I don’t own an iPod. I don’t have a huge library of songs in iTunes. I don’t even own any fancy home audio equipment. I sort of do it the old fashioned way. I listen to one album at a time. And just about the only place I can listen to music these days is in my car, but that’s okay with me, I prefer it that way.

My album (or CD) of choice these days is the Moody’s In Search of the Lost Chord. More specifically, I keep playing “The Best Way to Travel” over and over. It was always my favorite Moody Blues song even though it was never a commercial success or even sung by their main singer, Justin Hayward.

When I was a kid I thought the lyrics were really cool, and the music was unlike anything I’d ever heard – a sort of synthesized racing sound made, I later discoverd, by an instrument called a Mellotron (played by the Moody’s key board player Mike Pinder, who also wrote and sings the song).

Speeding through the universe, thinking is the best way to travel.

The words ring as true for me today as they did when I was a little kid. My imagination seemed limitless back then, but today it tends to get bottled up by all of life’s demands … except when I’m on the road.

When I’m driving (alone that is, with no kids tuning my radio to that 95.5 crap) I can truly let my mind travel. The longer the trip, the more my mind wanders, getting peeled back further and further with every passing mile.

On a two-hour drive I’ll often win the lotto, pay off all my debts, put a new roof on the house and do some extensive landscaping before donating the rest to charity.

On a three-hour drive I’ll learn how to play guitar, become a rock star, then write an award-winning novel before winning the Masters or hitting a game-winning home run in the seventh game of the World Series.
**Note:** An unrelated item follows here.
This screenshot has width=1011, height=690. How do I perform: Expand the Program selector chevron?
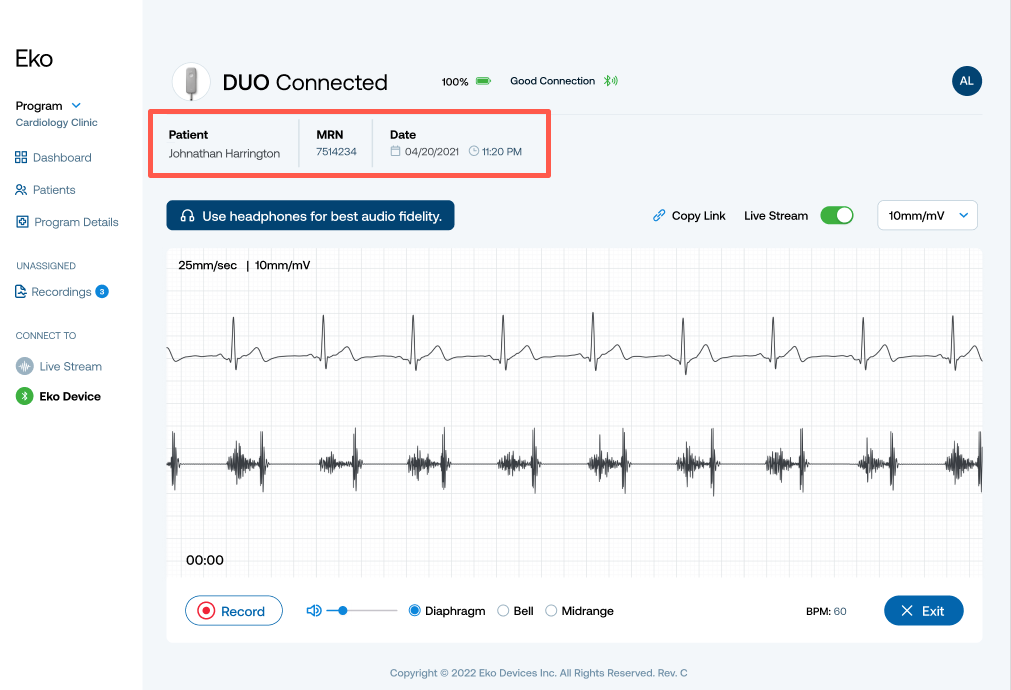click(x=77, y=106)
Anything longer than four hours and I’ll really get carried away. Five hours or more and I’ll fall into a trance and instead of just “speeding through the universe” I’ll actually start to think about the universe … or at least my place in it.

If it’s sunny, the volume goes up. If it’s raining, the songs make more sense.  But my mind doesn’t care if it’s clear or cloudy; it races just the same.

I’ll picture myself old. I’ll picture myself young. I’ll forget about the here and now and think only of the past … and the future.

Nothing is off limits. Dreams and fears are given equal time. Just as many bad thoughts will pass through my head as good. And I don’t need a cell phone or kids fighting in the back seat to distract me while I drive - my brain does an ample job on its own.

I’m so adept at traveling with my mind while I’m traveling with my car, that my wife told me she never worries about me falling asleep at the wheel because she knows my racing head won’t let me. Turning my brain on is easy when I’m driving, but turning it off at night has proven more difficult, costing me countless hours of sleep each passing year.

I don’t see things changing anytime soon, these days I have more to think about than ever – and more to forget about too. But that’s okay, I know all I’ve got to do is grab my keys and head for a country road, because where The Moody Blues were searching for the lost chord - sometimes I’m just searching to get lost.

Thinking is the best way to travel.

1 comment:

  1. Lon, what a beautiful column you wrote! I don't know if you are a professional writer, but you should be -- or at least give it a try. I've never heard *Thinking is the Best Way to Travel* described in such a moving way. And you are right on about what Moodies music can do for you. It seems that no matter what mood you are in, they have a song that will match that mood and either give you comfort or help you celebrate. It's sad that it's your mother's passing that turned you back on to The Moody Blues but the song has kick started your imagination all over again and given you so many things to think about. I do hope you get some sleep soon though. :-) And once more, thank you for sharing all your marvelous thoughts with us.